And yes, the LDSO does have a lot of areas which are not easy to understand. In fact, I think some are even impossible to understand for other developers. But I am trying to make the code easier to understand. I am therefore highly interested in what code parts you couldn't understand. Please feel free to comment on my videos in case anything in the code should be explained a bit more. Maybe we can clarify that code part together? ;)

Kind regards,
Adam

from visual-gps-slam.

Sorry, I don't have any open source resources online. If you want to see it, I can send it to your email. Would you like to help me check?
I think your suggestion is correct. The pixels of the image may not have been extracted correctly, and I will try to modify it in this direction.
Thank you for the last invitation you mentioned, but my abilities are limited.
Thank you very much

from visual-gps-slam.

Hi @zhangjd1029,

Sorry, I don't have any open source resources online. If you want to see it, I can send it to your email. Would you like to help me check?

Ok, I see. No worries, I would also just try out fixing the byte order. Good luck with your project.

Kind regards,
Adam

from visual-gps-slam.

Hello @GSORF
I am still trying to run your project in real-time. I have two questions about this command(rosrun dso_ros dso_live topic=xxx calib=xxx sampleoutput=1 udp=1 http=1).

1. Is ‘topic=’ receiving image topics published by ROS?
2. By setting udp to 1, it indicates that the GPS signal will be fused?

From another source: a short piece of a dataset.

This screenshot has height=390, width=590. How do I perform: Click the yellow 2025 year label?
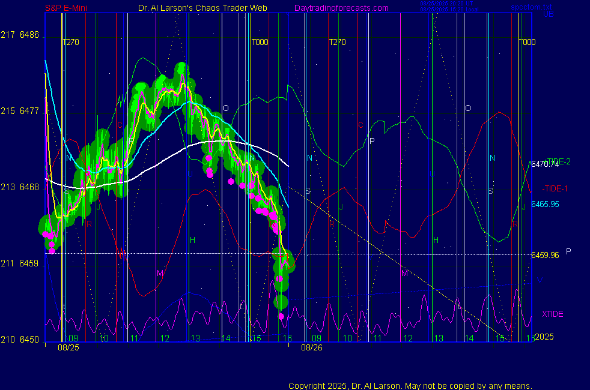[x=543, y=337]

I think so, I don't know if it's right. I can write a ROS program that can receive such GPS signals ($GPGGA,092725.00,4717.11399,N,00833.91590,E,1,08,1.01,499.6,M,48.0,M,*5B), and then convert it into GPS#49.4144637#11.1298899#20.903, finally, create a udp to send the converted GPS signal. So, can dso_ros directly receive GPS signals?
Finally, I would like to ask how udpserver. h only sets the port number to 2016 and does not set an IP address. How does it determine the IP address? How should I set the IP address of udp in the ROS program I mentioned above?

I don't know if I have expressed myself clearly. Looking forward to your reply. Thank you!

from visual-gps-slam.

Hello!
I think I have solved the above problem. That's great! I sincerely admire the project you have made once again.
But I don't seem to have successfully run the dso_ros you modified, because when I was turning, the trajectory drifted, as shown in the following figure

When dso_ros is running normally, its output is as follows

When the tracking is lost, it will appear “Received from UDP: GPS#40.00#116.35#52.00000"，but at this point, the dso is no longer functioning properly.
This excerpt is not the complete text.